(iii) The third trouble of new boots is this: they are unseasoned and in bad condition, and so they squeak and make themselves an insulting commentary on one’s ways.
But these are but trifling troubles to what arises as the boots get into wear. Then it is the pinch comes in earnest. Of these TROUBLES OF THE WORN BOOT, I and my friend, before he desisted, reckoned up three principal classes.
(i) There are the various sorts of chafe. Worst of the chafes is certainly the heel chafe, when something goes wrong with the upright support at the heel. This, as a boy, I have had to endure for days together; because there were no other boots for me. Then there is the chafe that comes when that inner lining of the boot rucks up—very like the chafe it is that poor people are always getting from over-darned and hastily-darned socks. And then there is the chafe that comes from ready-made boots one has got a trifle too large or long, in order to avoid the pinch and corns. After a little while, there comes a transverse crease across the loose-fitting forepart; and, when the boot stiffens from wet or any cause, it chafes across the base of the toes. They have you all ways. And I have a very lively recollection too of the chafe of the knots one made to mend broken laces—one cannot be always buying new laces, and the knots used to work inward. And then the chafe of the crumpled tongue.

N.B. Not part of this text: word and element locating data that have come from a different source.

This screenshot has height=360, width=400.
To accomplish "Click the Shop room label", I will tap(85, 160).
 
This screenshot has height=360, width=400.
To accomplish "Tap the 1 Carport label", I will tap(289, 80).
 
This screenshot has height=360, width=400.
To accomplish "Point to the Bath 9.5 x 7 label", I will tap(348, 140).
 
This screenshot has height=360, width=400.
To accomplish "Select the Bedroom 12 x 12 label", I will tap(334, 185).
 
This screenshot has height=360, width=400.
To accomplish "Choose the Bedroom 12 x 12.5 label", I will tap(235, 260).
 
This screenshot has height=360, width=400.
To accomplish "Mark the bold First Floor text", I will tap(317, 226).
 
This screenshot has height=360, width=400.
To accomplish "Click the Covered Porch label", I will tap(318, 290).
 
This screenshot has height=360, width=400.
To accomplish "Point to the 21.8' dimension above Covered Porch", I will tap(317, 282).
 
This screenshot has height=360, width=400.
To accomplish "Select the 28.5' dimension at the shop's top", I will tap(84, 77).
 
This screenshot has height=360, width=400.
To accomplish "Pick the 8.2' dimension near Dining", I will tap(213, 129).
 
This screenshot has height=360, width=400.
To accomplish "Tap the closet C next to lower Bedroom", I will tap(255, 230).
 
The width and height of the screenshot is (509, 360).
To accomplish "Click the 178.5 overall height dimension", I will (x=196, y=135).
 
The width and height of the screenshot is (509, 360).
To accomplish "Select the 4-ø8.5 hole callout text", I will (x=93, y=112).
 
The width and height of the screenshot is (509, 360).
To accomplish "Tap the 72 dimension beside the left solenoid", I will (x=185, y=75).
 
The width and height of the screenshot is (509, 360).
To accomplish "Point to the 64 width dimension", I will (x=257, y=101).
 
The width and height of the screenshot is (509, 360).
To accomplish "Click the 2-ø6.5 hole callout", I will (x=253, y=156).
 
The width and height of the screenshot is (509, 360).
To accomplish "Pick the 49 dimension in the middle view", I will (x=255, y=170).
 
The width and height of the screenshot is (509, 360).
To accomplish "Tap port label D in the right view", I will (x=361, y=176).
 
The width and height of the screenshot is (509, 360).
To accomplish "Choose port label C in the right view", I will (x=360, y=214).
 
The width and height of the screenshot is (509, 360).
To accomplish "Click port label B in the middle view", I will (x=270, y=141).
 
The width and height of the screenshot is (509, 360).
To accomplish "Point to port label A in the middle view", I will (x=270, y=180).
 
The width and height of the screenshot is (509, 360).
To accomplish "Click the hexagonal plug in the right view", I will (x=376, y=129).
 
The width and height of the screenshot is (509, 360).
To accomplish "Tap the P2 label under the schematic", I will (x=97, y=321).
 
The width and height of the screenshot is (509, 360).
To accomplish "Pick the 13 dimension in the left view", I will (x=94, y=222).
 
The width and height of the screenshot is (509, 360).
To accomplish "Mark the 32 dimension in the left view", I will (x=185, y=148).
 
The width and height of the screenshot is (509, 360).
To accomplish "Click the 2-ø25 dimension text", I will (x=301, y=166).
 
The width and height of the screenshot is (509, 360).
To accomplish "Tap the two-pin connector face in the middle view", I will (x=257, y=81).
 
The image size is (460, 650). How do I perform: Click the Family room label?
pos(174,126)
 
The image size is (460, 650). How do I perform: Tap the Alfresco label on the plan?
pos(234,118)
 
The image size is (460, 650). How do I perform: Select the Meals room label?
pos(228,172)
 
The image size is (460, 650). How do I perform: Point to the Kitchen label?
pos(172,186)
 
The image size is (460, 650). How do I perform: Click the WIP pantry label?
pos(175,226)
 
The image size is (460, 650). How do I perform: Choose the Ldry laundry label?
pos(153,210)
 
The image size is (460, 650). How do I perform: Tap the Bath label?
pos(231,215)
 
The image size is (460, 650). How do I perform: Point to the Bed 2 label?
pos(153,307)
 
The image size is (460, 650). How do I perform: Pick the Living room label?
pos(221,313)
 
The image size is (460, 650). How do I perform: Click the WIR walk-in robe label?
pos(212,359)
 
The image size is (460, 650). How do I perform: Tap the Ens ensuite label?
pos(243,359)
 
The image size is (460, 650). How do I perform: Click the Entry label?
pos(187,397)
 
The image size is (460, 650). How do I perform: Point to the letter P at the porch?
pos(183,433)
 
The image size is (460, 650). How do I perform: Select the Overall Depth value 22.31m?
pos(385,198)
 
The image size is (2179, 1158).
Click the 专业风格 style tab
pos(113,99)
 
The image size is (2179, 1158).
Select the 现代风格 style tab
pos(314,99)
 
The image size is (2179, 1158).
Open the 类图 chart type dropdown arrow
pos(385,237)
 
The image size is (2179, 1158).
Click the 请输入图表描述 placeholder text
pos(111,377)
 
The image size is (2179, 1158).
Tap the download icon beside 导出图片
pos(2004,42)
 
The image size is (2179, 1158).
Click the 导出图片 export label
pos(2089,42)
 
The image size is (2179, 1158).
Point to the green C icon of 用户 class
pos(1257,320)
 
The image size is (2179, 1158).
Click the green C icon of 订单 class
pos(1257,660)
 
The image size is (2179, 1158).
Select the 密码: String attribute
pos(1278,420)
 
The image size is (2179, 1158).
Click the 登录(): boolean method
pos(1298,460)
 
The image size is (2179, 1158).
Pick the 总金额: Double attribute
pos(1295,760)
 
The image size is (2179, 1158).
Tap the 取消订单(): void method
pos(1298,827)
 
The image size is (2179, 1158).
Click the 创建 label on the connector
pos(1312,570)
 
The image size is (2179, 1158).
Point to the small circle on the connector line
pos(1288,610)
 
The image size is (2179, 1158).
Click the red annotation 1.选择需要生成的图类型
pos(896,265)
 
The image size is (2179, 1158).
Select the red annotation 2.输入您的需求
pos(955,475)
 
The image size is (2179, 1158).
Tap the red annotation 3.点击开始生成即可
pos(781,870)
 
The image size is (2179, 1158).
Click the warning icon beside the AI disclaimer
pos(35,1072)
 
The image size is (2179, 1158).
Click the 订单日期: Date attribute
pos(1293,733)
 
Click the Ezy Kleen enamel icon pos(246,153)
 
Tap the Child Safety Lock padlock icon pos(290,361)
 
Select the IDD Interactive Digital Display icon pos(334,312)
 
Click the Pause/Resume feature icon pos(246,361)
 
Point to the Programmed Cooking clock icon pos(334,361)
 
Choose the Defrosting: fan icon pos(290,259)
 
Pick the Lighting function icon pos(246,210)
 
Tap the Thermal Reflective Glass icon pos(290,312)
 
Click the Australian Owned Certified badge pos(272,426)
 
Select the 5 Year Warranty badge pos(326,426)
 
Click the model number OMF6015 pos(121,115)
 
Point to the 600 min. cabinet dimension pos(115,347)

(ii) Then there are the miseries that come from the wear of the sole. There is the rick of ankle because the heel has gone over, and the sense of insecurity; and there is the miserable sense of not looking well from behind that many people must feel. It is almost always painful to me to walk behind girls who work out, and go to and fro, consuming much foot-wear, for this very reason, that their heels seem always to wear askew. Girls ought always to be so beautiful, most girls could be so beautiful, that to see their poor feet askew, the grace of their walk gone, a sort of spinal curvature induced, makes me wretched, and angry with a world that treats them so. And then there is the working through of nails, nails in the shoe. One limps on manfully in the hope presently of a quiet moment and a quiet corner in which one may hammer the thing down again. Thirdly, under this heading I recall the flapping sole. My boots always came to that stage at last; I wore the toes out first, and then the sole split from before backwards. As one walked it began catching the ground. One made fantastic paces to prevent it happening; one was dreadfully ashamed. At last one was forced to sit by the wayside frankly, and cut the flap away.
(iii) Our third class of miseries we made of splitting and leaks. These are for the most part mental miseries, the feeling of shabbiness as one sees the ugly yawn, for example, between toe cap and the main upper of the boot; but they involve also chills, colds, and a long string of disagreeable consequences. And we spoke too of the misery of sitting down to work (as multitudes of London school children do every wet morning) in boots with soles worn thin or into actual holes, that have got wet and chilling on the way to the work-place....
From these instances my mind ran on to others. I made a discovery. I had always despised the common run of poor Londoners for not spending their Sundays and holidays in sturdy walks, the very best of exercise. I had allowed myself to say when I found myself one summer day at Margate: “What a soft lot all these young people must be who loaf about the band-stand here, when they might be tramping over the Kentish hills inland!” But now I repented me of that. Long tramps indeed! Their boots would have hurt them. Their boots would not stand it. I saw it all.
And now my discourse was fairly under way. “Ex pede Herculem,” I said; “these miseries of boots are no more than a sample. The clothes people wear are no better than their boots; and the houses they live in far worse. And think of the shoddy garment of ideas and misconceptions and partial statements into which their poor minds have been jammed by way of education! Think of the way that pinches and chafes them! If one expanded the miseries of these things.... Think, for example, of the results of the poor, bad, unwise food, of badly-managed eyes and ears and teeth! Think of the quantity of toothache.”
“I tell you, it does not do to think of such things!” cried my friend, in a sort of anguish; and would have no more of it at any price....
And yet in his time he had written books full of these very matters, before despair overtook him.